◆ What is expected ◆
Show every line of the data that contains the string "width".
___ Extracted material ___
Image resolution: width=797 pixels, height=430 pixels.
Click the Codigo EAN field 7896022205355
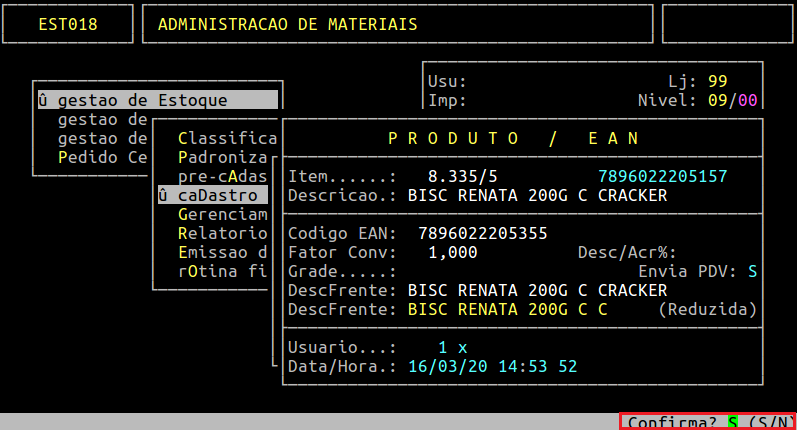click(483, 233)
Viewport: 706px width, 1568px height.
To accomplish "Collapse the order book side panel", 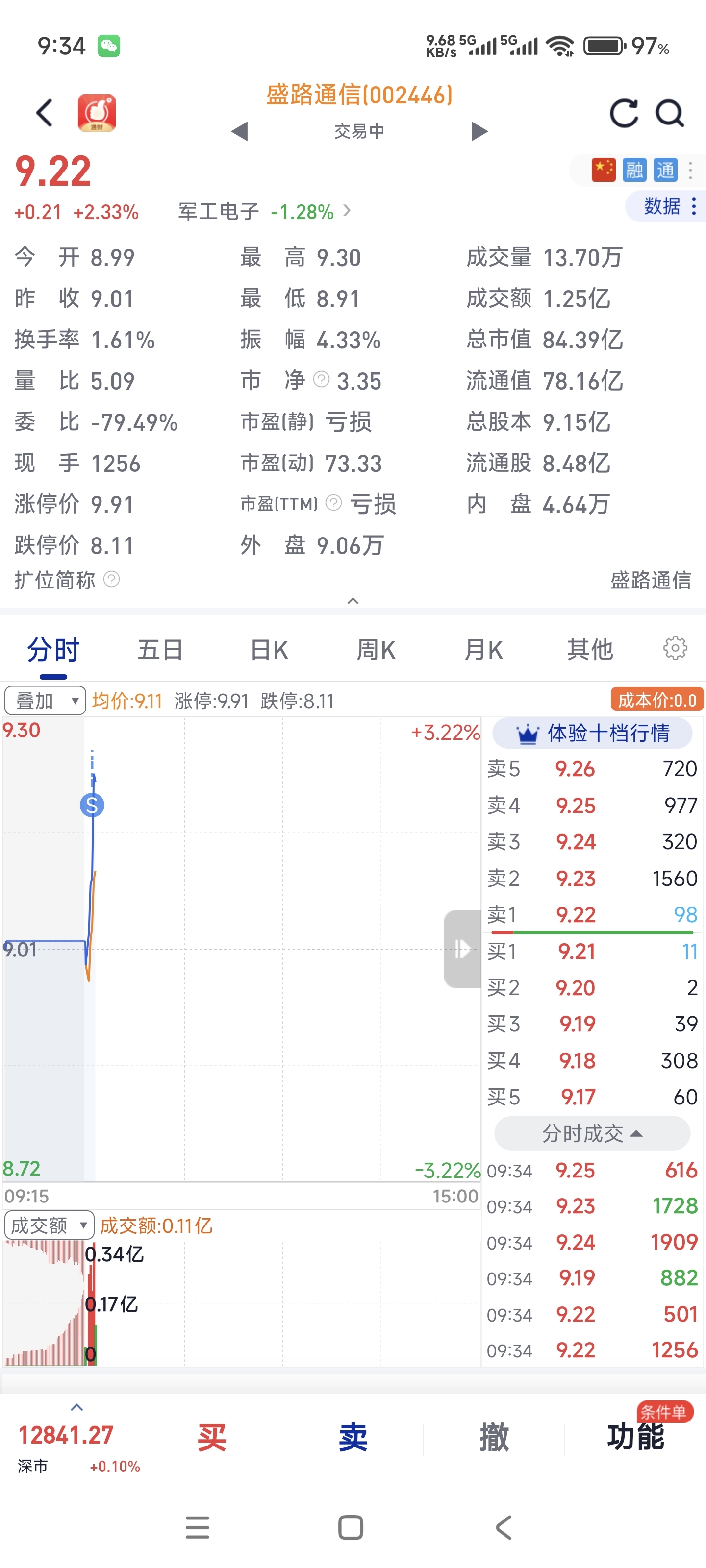I will tap(462, 948).
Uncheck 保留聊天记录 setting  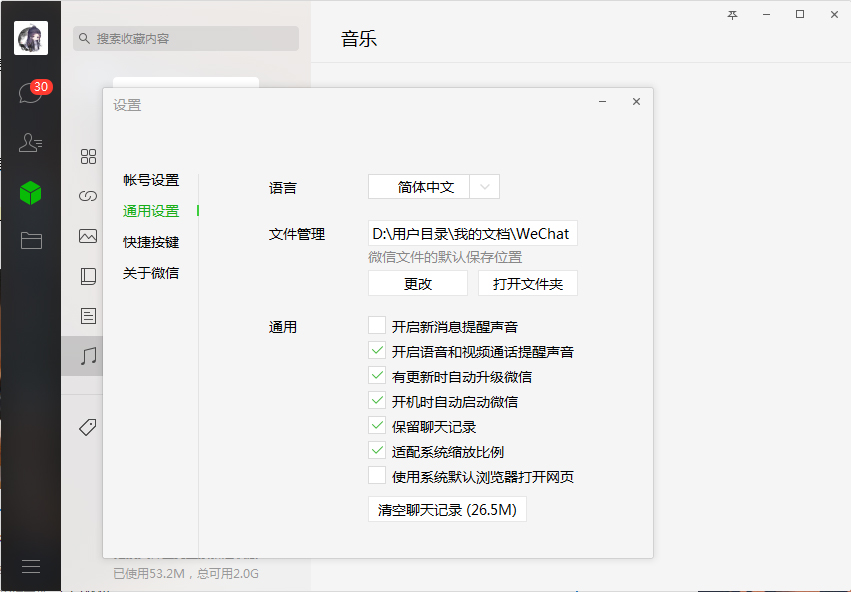pos(377,426)
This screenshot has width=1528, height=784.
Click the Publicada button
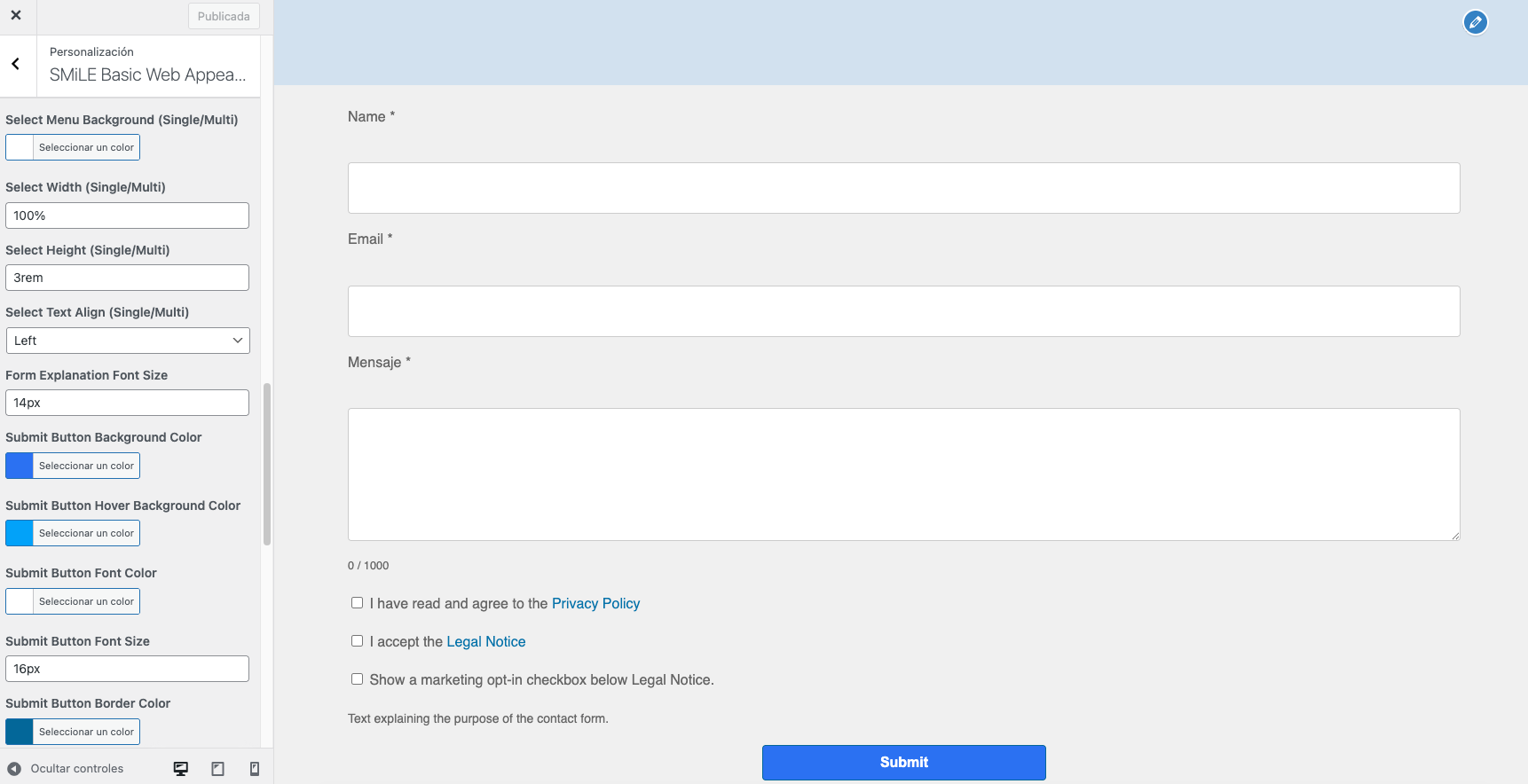(x=224, y=16)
___
◆ Answer box ◆
Image resolution: width=797 pixels, height=430 pixels.
Viewport: 706px width, 1568px height.
This screenshot has width=1528, height=784.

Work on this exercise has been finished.